Since update to 20.1.7 reoccuring high latency situations

Started by jaghatei, June 30, 2020, 04:12:50 PM

Previous topic - Next topic
Since the update to 20.1.7 end of May I am reoccuringly getting high latency to OPNsense LAN interface.
Normal ping to OPNsense is < 1ms in LAN. In case it happens ping reaches 400-500 ms.
As an effect it is disturbing any real time traffic like VOIP or streaming, and in extrem cases causing unreachability of DNS on OPNsense.
Reason is a reoccuring high cpu load from configd and scripts started by it: The loaded cpu core is bound to the effected ethernet port by OS. And this causes the network latency.
But I still do not have a clue why configd is using so high load since 20.1.7 and did not do before. The config itself did not change at all.

It normally starts at 04:00 in the night where my PPPOE WAN is reconnected by internal cron "Periodic interface reset".
Normaly the affected timeframe is < 5 minutes not disturbing anyone in the night.
But each 5-10 days it does not stop from using high load from its own and configd needs manual restart to recover.
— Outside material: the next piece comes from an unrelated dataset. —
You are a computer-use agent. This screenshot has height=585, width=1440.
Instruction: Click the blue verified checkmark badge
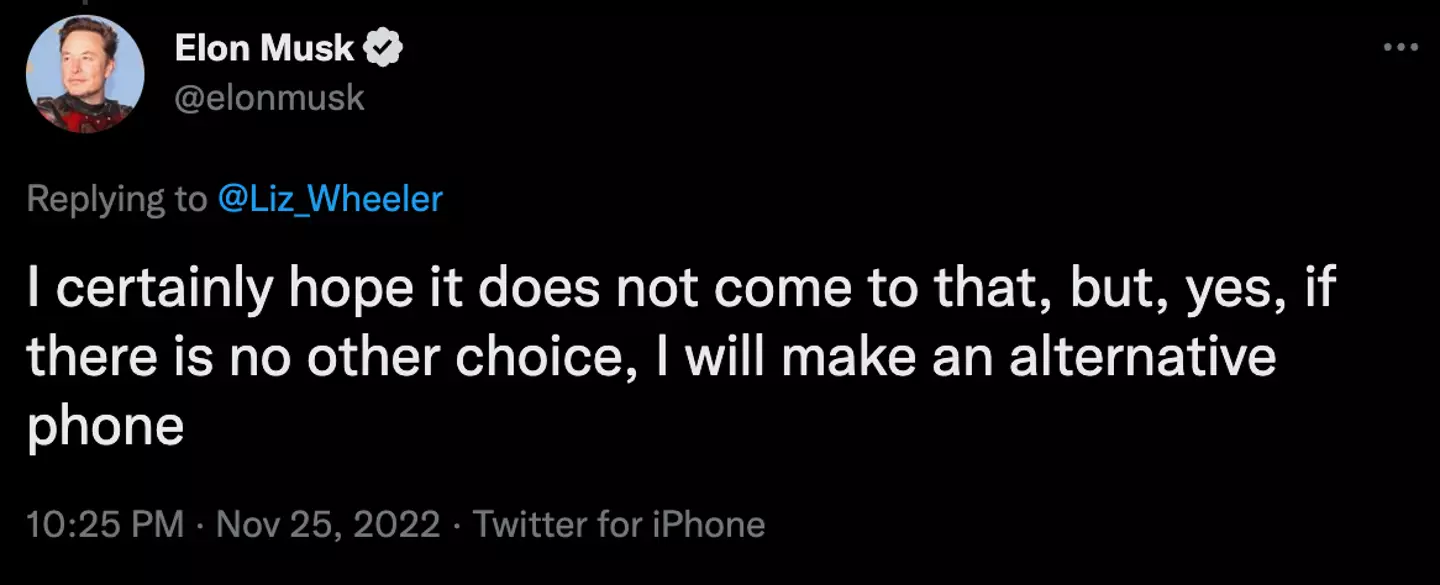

And it also does not only start at 04:00, so it is not strictly bound to the WAN reconnect.

I already tried to limit the problem by switching of some of the traffic statistics but this did not help.

Anyone having any idea what it could be or how to enable better logging for configd?
The backend logs only show configd.py repeating the same scripts until manual restart, but no reason why:

2020-06-30T13:28:01   configd.py: message d69aa126-bca4-43bb-af64-bb60ee10c563 [filter.refresh_aliases] returned {"status": "ok"}
2020-06-30T13:27:58   configd.py: [b4353426-236d-409d-bcde-4772eaff6b6a] updating dyndns OPT1_VPNV4
2020-06-30T13:27:58   configd.py: [d69aa126-bca4-43bb-af64-bb60ee10c563] refresh url table aliases
2020-06-30T13:27:58   configd.py: OPNsense/Filter generated //usr/local/etc/filter_geoip.conf
2020-06-30T13:27:58   configd.py: OPNsense/Filter generated //usr/local/etc/filter_tables.conf
2020-06-30T13:27:57   configd.py: generate template container OPNsense/Filter


Whats in the log at 4? Maybe some alias refresh or broken pattern updates

On my boxes, periodic pf table updates spawn a python3 process every minute. While the cron job is not new, chances are that the CPU overhead caused by the script (update_tables.py) or the python interpreter itself is more important than in previous releases, because it used to remain unnoticed (at least by me) for months until somewhere in the 20.1 branch.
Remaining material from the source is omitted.